What has this got to with motorcycles, motorcycle racing or motorcycle traveling? Nothing. Nothing at all. Except the things that my friend Midget taught in the surfing world are good in any world. Motorcycle racing too.
Midget is no small man in any way. His influence was and will continue to be HUGE. Good bye my friend…god speed.
Ride safe, ride fast and ride with your heart in the right place
Good morning all,
I am a fan of Suzuki Superbike pilot Matt Mladin. He is highly skilled, intelligent, outspoken when it comes to rider safety and a really nice man when it comes to talking to fans. All in all a good representative of motorcycling and motorcycle racing.

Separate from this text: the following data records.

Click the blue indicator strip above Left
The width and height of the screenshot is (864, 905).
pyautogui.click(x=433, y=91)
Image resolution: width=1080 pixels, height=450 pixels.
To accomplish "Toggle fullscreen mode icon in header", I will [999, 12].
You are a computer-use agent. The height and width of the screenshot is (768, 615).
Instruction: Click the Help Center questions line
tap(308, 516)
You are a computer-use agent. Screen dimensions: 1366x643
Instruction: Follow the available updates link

However, he seems to have pissed off the powers that be in AMA Pro Racing (the DMG). As we have all read, Mr. Mladin was disqualified from last weekends Superbike races at VIR for a possibly illegal crankshaft. HMMMMM.
Matt has been very outspoken regarding the upcoming changes in American roadracing next year. More than just outspoken…critical. American Suzuki/Yoshimura have also been, how do I say this…very displeased with the plans. So unhappy that when DMG head honcho Roger Edmonson came to California to talk to ‘The Big Four’ he made a comment that three out of the four were receptive and one’s behaviour (Suzuki) was unacceptable.
In past Motoworld podcasts, I have spoken with Matt about the changes, he has categorically stated he won’t race 600’s.
So… are we now seeing a ‘pissing war’ between AMA Pro Racing and Suzuki? More pointedly, between AMA Pro Racing and Matt Mladin?
Think about this, in AMA Superbike rules as they currently stand, modifications are pretty minor…Superstock bikes with even less mods are almost as fast as the Superbikes!!?? Team members are pretty much riding the same motorcycle with suspension changes and EFI mapping changes for personal riding styles. Not much else is different. Why was Matt singled out? Shouldn’t AMA Pro Racing have pulled ALL the Yoshimura bikes? They have been more than dominant the past seasons, everyone else racing for maybe third and with Tommy Hayden healthy, probably fourth.
As the old saying goes ‘somethings rotten in Denmark’ or in this case, Florida
Good afternoon all,
Up until a while back, this time of year I would be preparing for the annual ‘3 Flags Classic’ ride put on by the SCMA. It’s a great trip. Somewhere in Mexico to somewhere in Canada in 3 1/2 days on mostly secondary roads. I made new friends, saw new places and got to know myself a bit better. Time inside your helmet does that to one on a long ride.
One particular ‘3 Flags’ ride I came upon this sign. I was laughing so hard I almost rode off the road. Only in the farthest of places in the mountains will this happen. Apparently it’s a big event. Too bad it had already happened, it would have been worth the delay to participate.
Maybe the ‘Testicle Festival’ is a worthy destination for my next big trip? I’ll see if I can convince the wife. I can pretend to be surprised on the way to Glacier National Park or to the Beartooth Pass. What do you think the odds are? Slim and none? Me too.